Brief 1: Could you reproduce the part of the panel description starting at "Potential contributors are" and ending at "in a world-in-transition.", word for word?
Brief 2:
Answer these questions from the panel description:
(a) What activities does it list as making up eating as a compound practice?
(b) What does the detachment of eaters from their environments fuel, according to the description?
(c) What kinds of presentations does the panel welcome?

Passage:
This panel asks how STS scholarship can shift from moralities of individualized consumption toward collective, situated, and processual ethics of food care in more-than-human worlds. We invite empirically grounded contributions exploring alternatives to dietary prescriptions or "healthy recipes".

Description

In contemporary food cultures-in-transition, eating is increasingly framed as an individualized act, a means to manage, quantify, and prevent both health and environmental risks. Yet nutrition-centered discourses often detach eaters from their socio-material, cultural, and economic environments. This detachment fuels hyper-responsibilization and intensifies anxieties, domestic pressures, marginalisations, and emotional burdens. Moreover, it disembeds eaters from the situated intimate work of weaving solidarity ties and metabolic communities that connect bodies, kinship networks, food systems, and ecologies, thus obscuring the situated care labor that eating in a more-than-human world brings into focus (Lorenz-Meyer, 2022; Law & Mol, 2008, Abbots et al, 2015). Nutritional governance stripped of its relationality and situatedness thus carries urgent ethical and political implications (Abrahamsson et al, 2015).

This panel asks how STS scholarship might help shift from moralities of individualized consumption toward collective, situated, and processual ethics of food care in more-than-human worlds (Puig de la Bellacasa, 2017; Endaltseva & Dupuy, 2025). We approach eating as a compound practice — encompassing provisioning, cooking, organizing meal occasions, making aesthetic judgments of taste, and maintaining relations, traditions, and ecologies. We invite contributions that problematize the modalities, aims, and target audiences of dietary interventions designed to build resilience for human or planetary health.

Potential contributors are encouraged to reflect on their empirical findings and field practices at the intersections of food, health, and more-than-human relations, offering alternative “prescriptions,” “recipes,” or definitions of “dietary recommendations.” We welcome traditional presentations with a speculative touch, as well as creative or experimental modalities. Through this collective, empirically grounded, and imaginative effort, the panel seeks to reimagine eating as a practice of interdependence, solidarity, and care in a world-in-transition.

Provided material:
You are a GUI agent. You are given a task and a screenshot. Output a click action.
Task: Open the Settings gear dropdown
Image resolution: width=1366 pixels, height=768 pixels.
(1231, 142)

Complete response 1:
Potential contributors are encouraged to reflect on their empirical findings and field practices at the intersections of food, health, and more-than-human relations, offering alternative “prescriptions,” “recipes,” or definitions of “dietary recommendations.” We welcome traditional presentations with a speculative touch, as well as creative or experimental modalities. Through this collective, empirically grounded, and imaginative effort, the panel seeks to reimagine eating as a practice of interdependence, solidarity, and care in a world-in-transition.

Complete response 2:
(a) Provisioning, cooking, organizing meal occasions, making aesthetic judgments of taste, and maintaining relations, traditions, and ecologies.
(b) Hyper-responsibilization.
(c) Traditional presentations with a speculative touch, as well as creative or experimental modalities.